» TASK STATEMENT
Every line of the data is to be transcribed without error.
- - - - - - -
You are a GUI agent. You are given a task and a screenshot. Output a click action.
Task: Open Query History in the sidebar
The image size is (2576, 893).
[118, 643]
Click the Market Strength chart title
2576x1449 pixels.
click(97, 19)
- - - - - - -
» ANSWER TO THIS TASK
You are a GUI agent. You are given a task and a screenshot. Output a click action.
Task: Open Query History in the sidebar
The image size is (2576, 893).
[118, 643]
Click the Market Strength chart title
2576x1449 pixels.
click(97, 19)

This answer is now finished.